April 25, 2012|Erin Provey

The rise of solution marketing has left in its wake a convoluted tangle of corporate messaging. I know this because I’ve been to your homepage, and I still don’t know what you do. So, let’s set aside industry lingo like “value proposition” for a moment, and I’ll be as blunt as I’m asking you to be: What do you do? What are you selling? Is it for me? How is it different?

The rise of solution marketing has left in its wake a convoluted tangle of corporate messaging. I know this because I’ve been to your homepage, and I still don’t know what you do. So, let’s set aside industry lingo like “value proposition” for a moment, and I’ll be as blunt as I’m asking you to be: What do you do? What are you selling? Is it for me? How is it different?
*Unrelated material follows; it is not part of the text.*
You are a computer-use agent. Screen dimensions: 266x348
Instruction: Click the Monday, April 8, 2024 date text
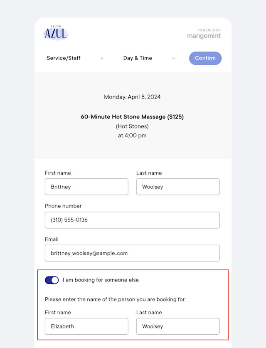click(x=132, y=97)
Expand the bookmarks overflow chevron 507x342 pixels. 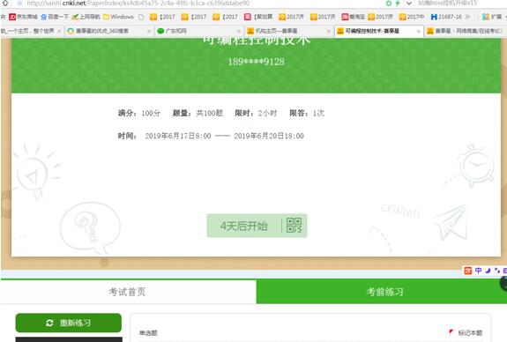[x=467, y=17]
The classic marketing messaging test is a hypothetical situation, the opportunity of a lifetime: You’re alone in an elevator with the person to whom you most want to pitch a particular idea. You have the length of an elevator ride to explain the concept in a way compelling enough to make them at least want to know more, and at best want to buy it. Does your core messaging pass this test?

If the two primary ways by which people experience your brand – your Web site and your sales force – cannot clearly articulate a captivating “elevator pitch,” your messaging is broken. If you’re not willing or able to pick up the phone and make a cold call using the highfalutin messaging you’re trying to wrangle reps into using, then why should you expect them to? Maybe it’s not that they don’t understand it; maybe it simply doesn’t work.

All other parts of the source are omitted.